* EXERCISE REQUIREMENTS
The records below are to be copied exactly, with their pictures left out.

* TASK INPUT
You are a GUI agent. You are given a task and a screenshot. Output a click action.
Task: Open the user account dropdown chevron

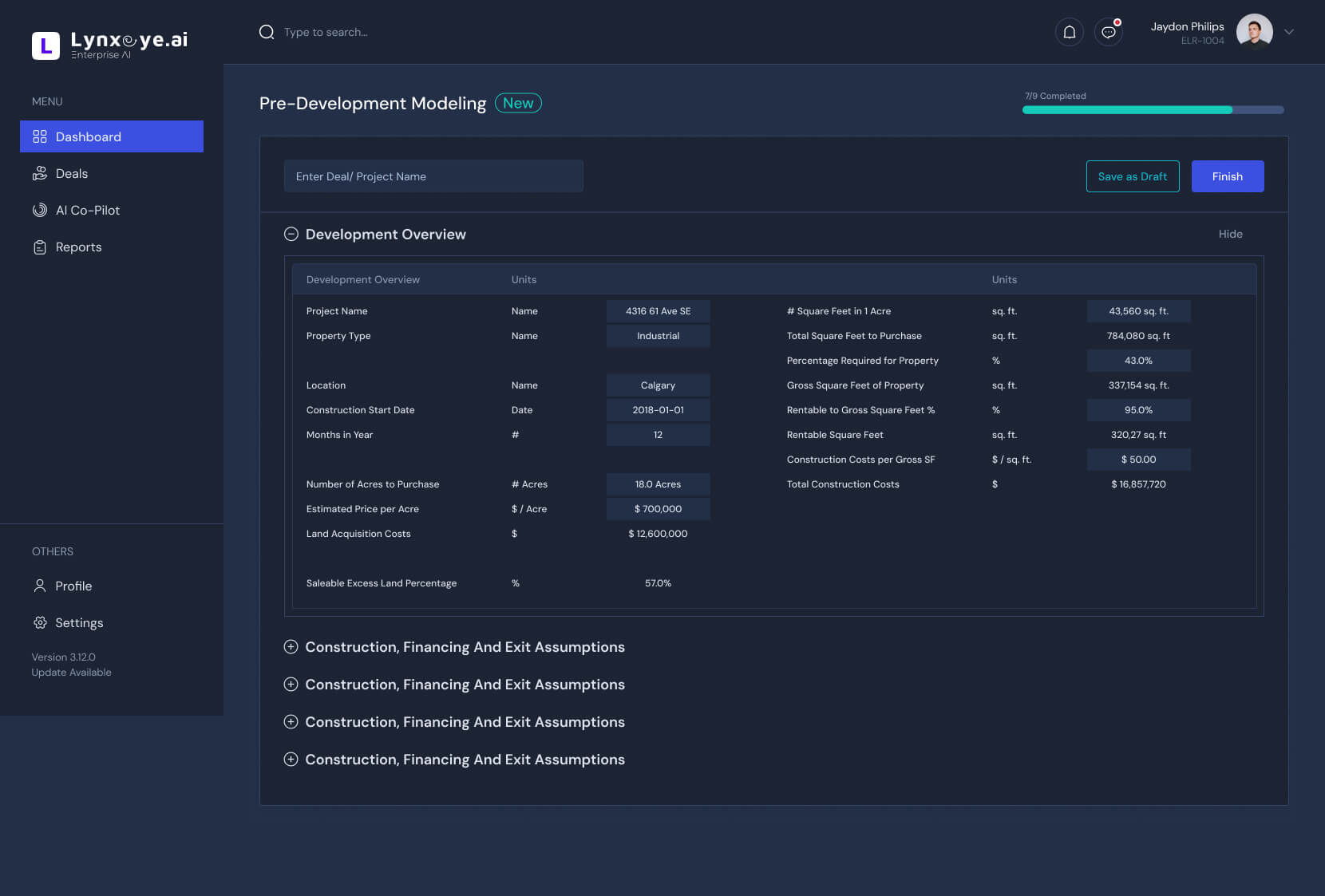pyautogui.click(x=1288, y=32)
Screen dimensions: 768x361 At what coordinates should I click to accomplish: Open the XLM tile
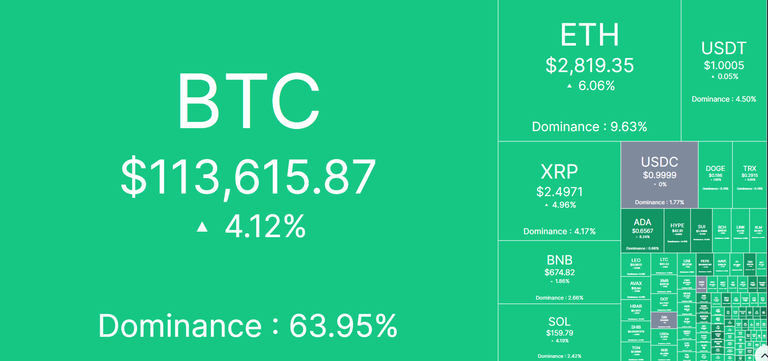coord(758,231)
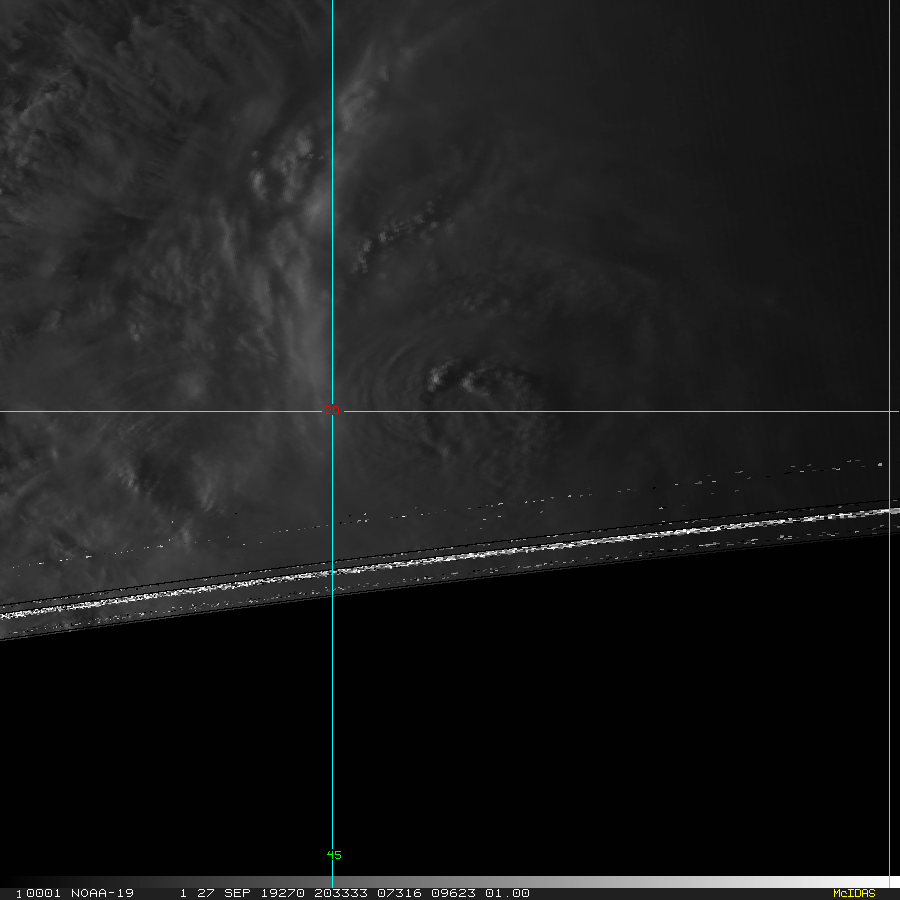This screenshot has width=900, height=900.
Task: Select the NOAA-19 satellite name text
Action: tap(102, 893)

* RESULT OF THIS EXERCISE
You are a GUI agent. You are given a task and a screenshot. Output a click action.
Task: Open the user account dropdown chevron

pyautogui.click(x=1288, y=32)
Screen dimensions: 768x361 At what coordinates should I click to accomplish: Open the XLM tile
coord(758,231)
This screenshot has width=900, height=900.
Task: Select the NOAA-19 satellite name text
Action: tap(102, 893)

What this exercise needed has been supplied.